- _Assigned task_: In the records below, the part to copy starts at the line containing "The width and height of the screenshot is (467, 477)." and goes to the last line; output it exactly, without pictures.

===== Listed records

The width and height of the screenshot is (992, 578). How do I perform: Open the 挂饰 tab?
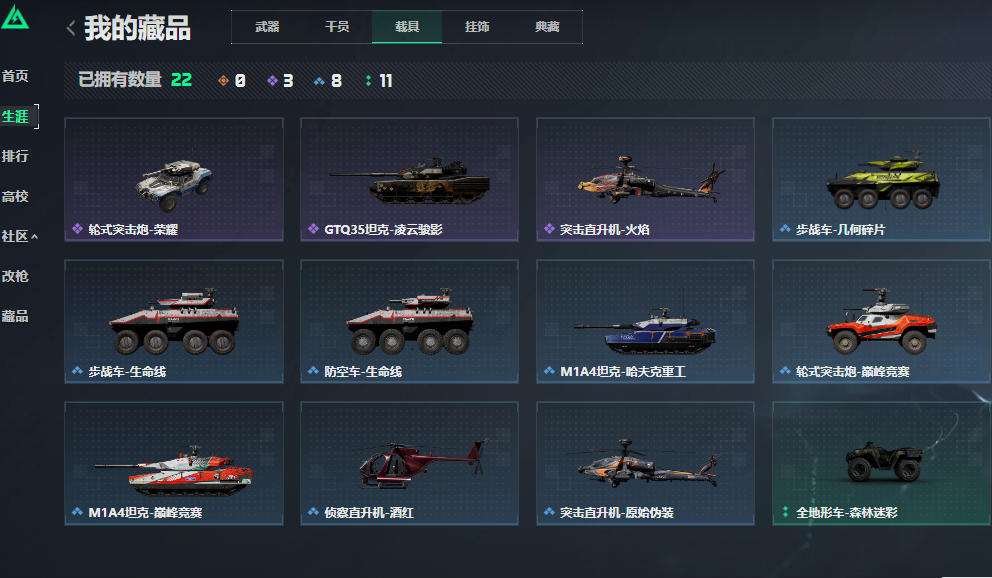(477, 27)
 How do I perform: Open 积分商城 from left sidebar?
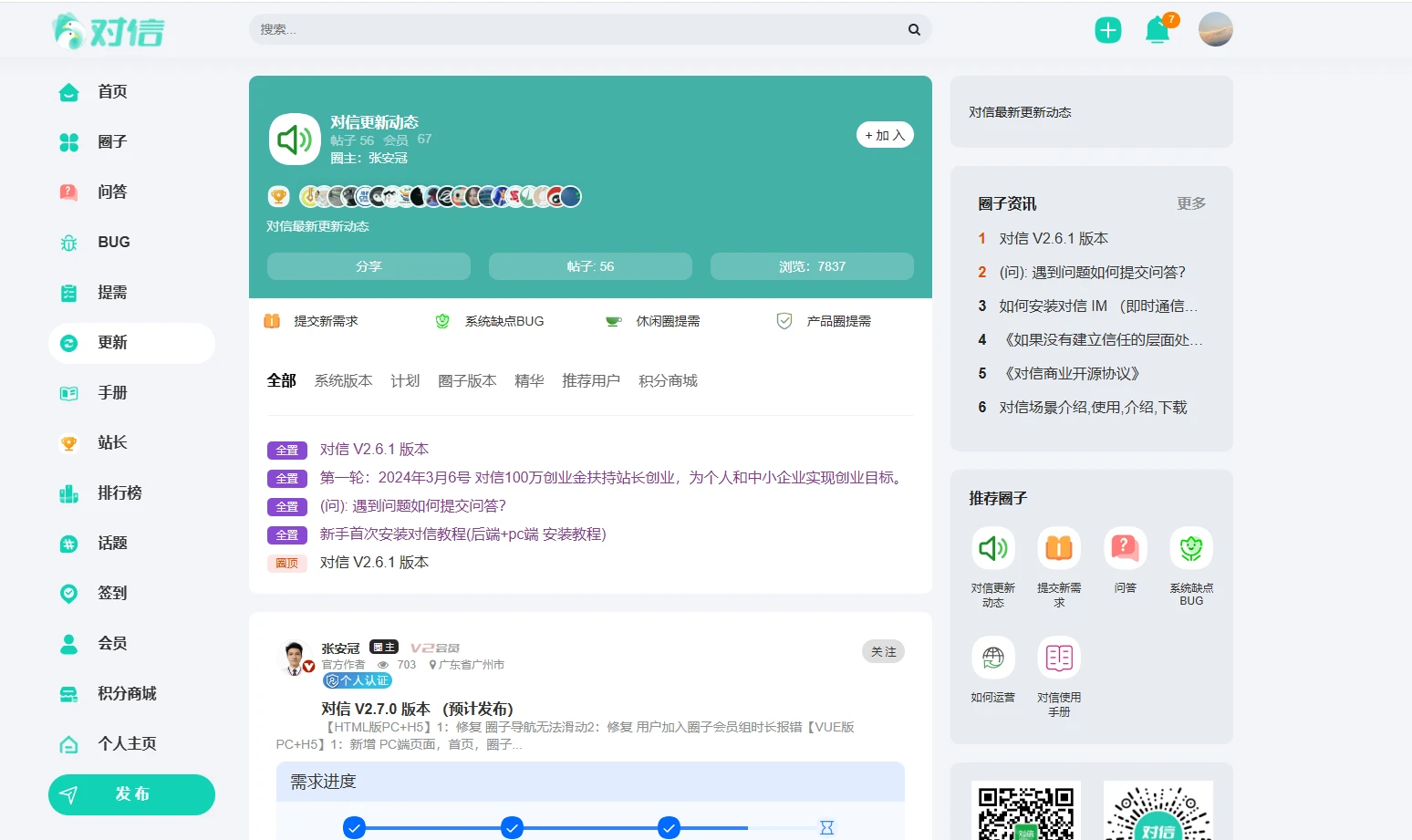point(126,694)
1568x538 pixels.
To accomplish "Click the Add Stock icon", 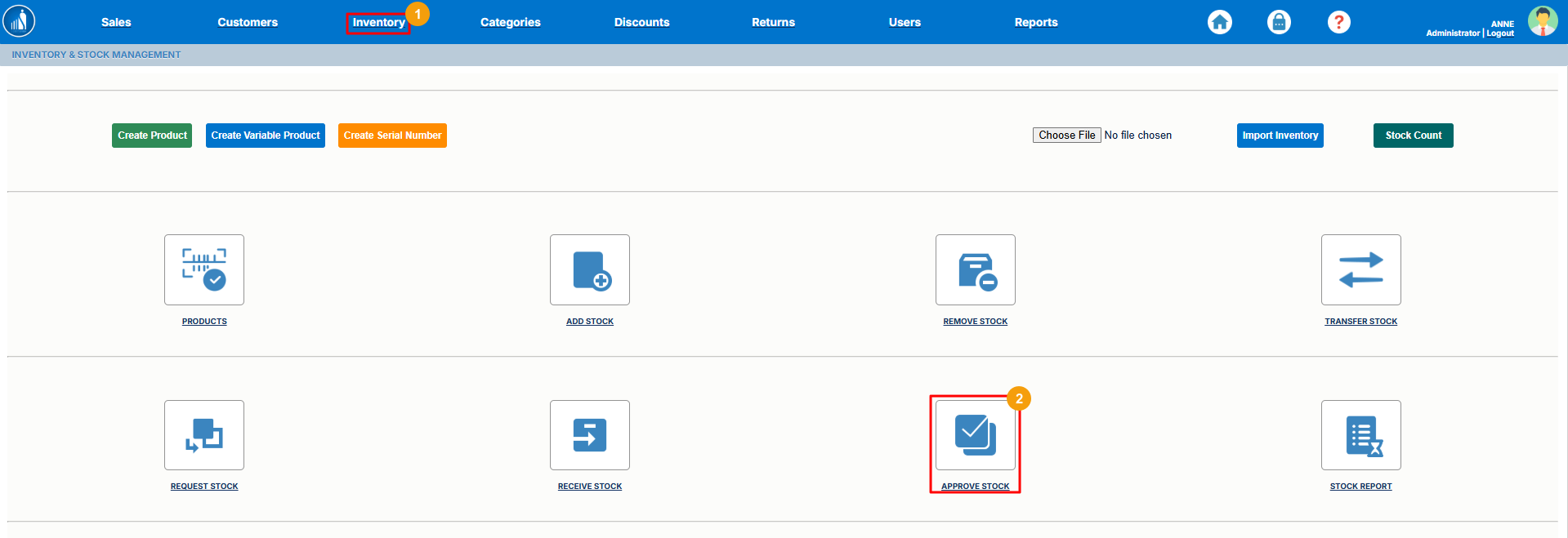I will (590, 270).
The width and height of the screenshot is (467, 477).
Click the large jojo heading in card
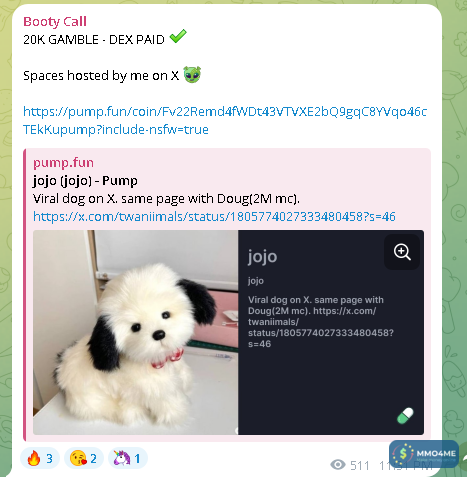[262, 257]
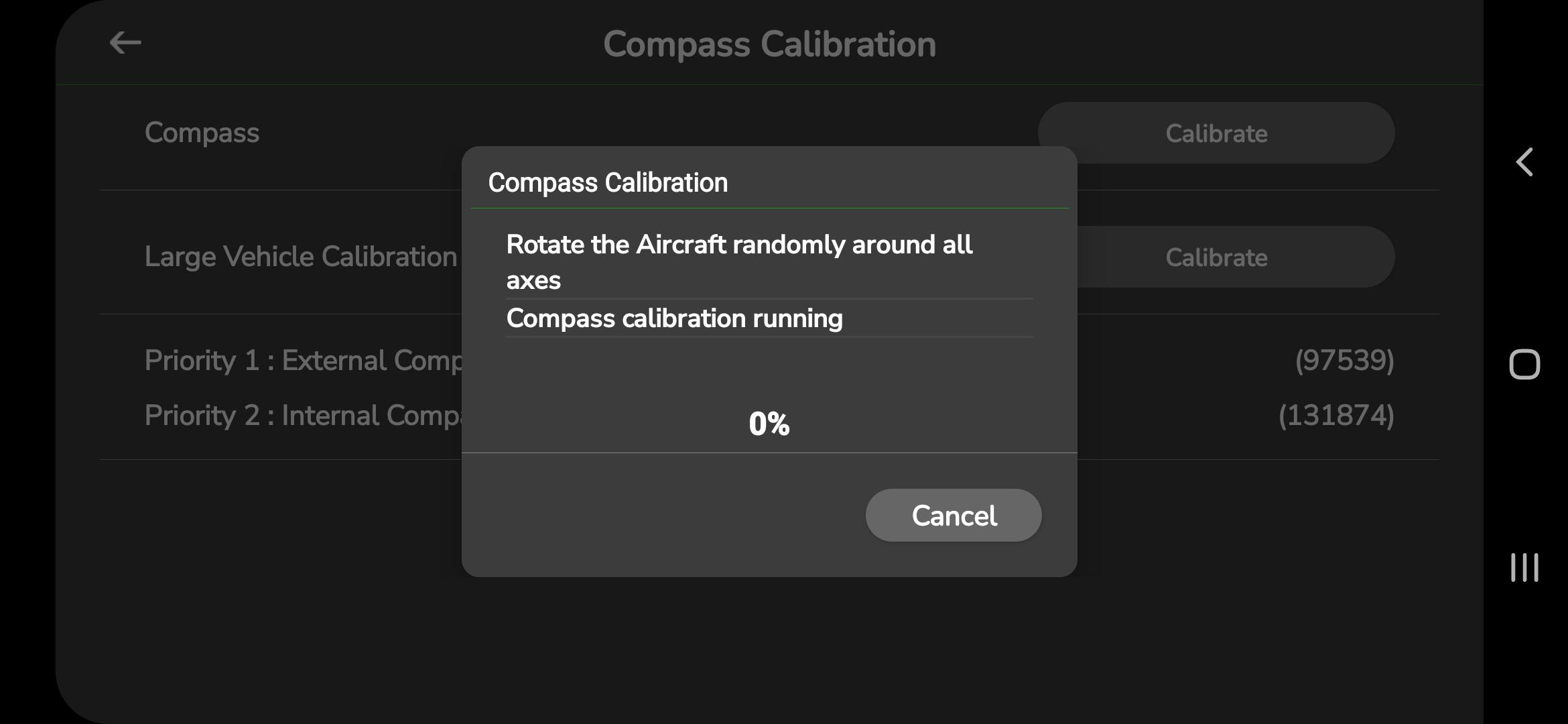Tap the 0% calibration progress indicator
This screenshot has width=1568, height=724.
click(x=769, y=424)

==========

- _Answer to the exercise_:
The width and height of the screenshot is (467, 477).
Click the large jojo heading in card
[262, 257]
Tap the 0% calibration progress indicator
This screenshot has width=1568, height=724.
click(x=769, y=424)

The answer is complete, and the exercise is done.